Com relação a nossa construção de dados, realizamos entrevistas; aplicamos questionários; desenvolvemos reuniões entre as professoras participantes; os alunos desenvolveram algumas atividades conosco, a partir da entrevista feita com a diretora, e também, apresentaram trabalhos aos demais colegas da escola.

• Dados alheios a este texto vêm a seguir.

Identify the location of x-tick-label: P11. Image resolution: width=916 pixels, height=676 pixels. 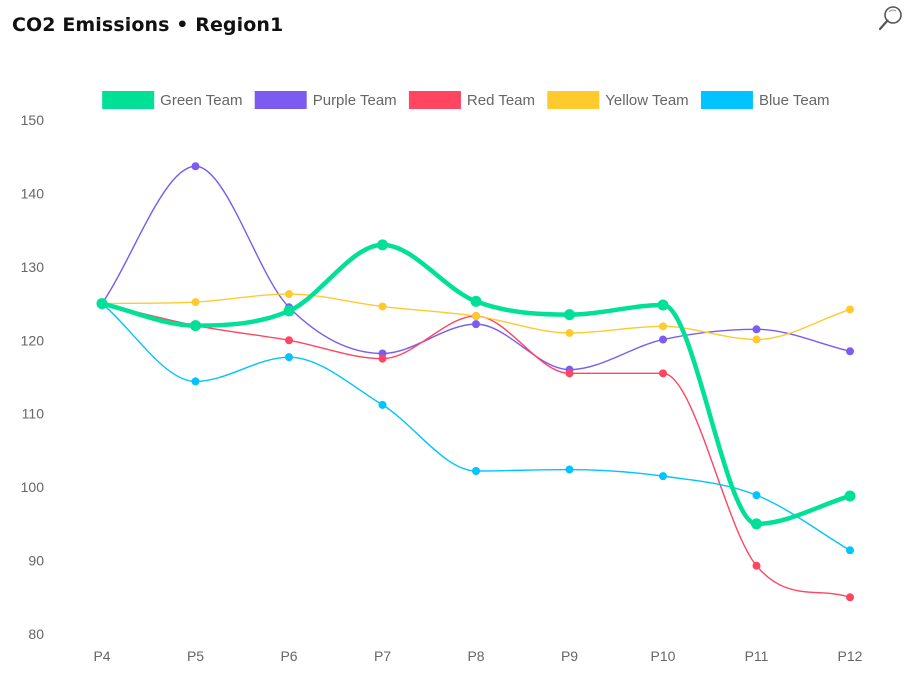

Gravamos quatro entrevistas que foram realizadas em 2005, sendo uma com a diretora da escola, uma com as serventes, uma com a professora Vera e uma com a professora Márcia. Aplicamos um questionário inicial (professoras participantes) e um questionário no

final de 2005 (alunos participantes e alguns não participantes). Realizamos várias reuniões,

entre estas gravamos duas em 2005 e uma em 2006. Sobre as atividades desenvolvidas com os alunos, que chamamos de sistematizações, conseguimos gravar em áudio quase todas; e as

apresentações dos alunos foram praticamente todas filmadas. Além disso, desenvolvemos

também um grupo focal (reunimos praticamente metade dos alunos participantes num mesmo local, ao final do 1º semestre de 2006) para responder algumas questões oralmente e/ou fazer

colocações espontâneas. Isso também foi gravado em áudio. Todas essas atividades desenvolvidas, que estão gravadas e/ou filmadas, foram transcritas e algumas estão anexadas no final da tese. No próximo capítulo, apresentaremos em ordem cronológica e detalharemos um pouco mais sobre todos os procedimentos desenvolvidos e também, relataremos os resultados da pesquisa.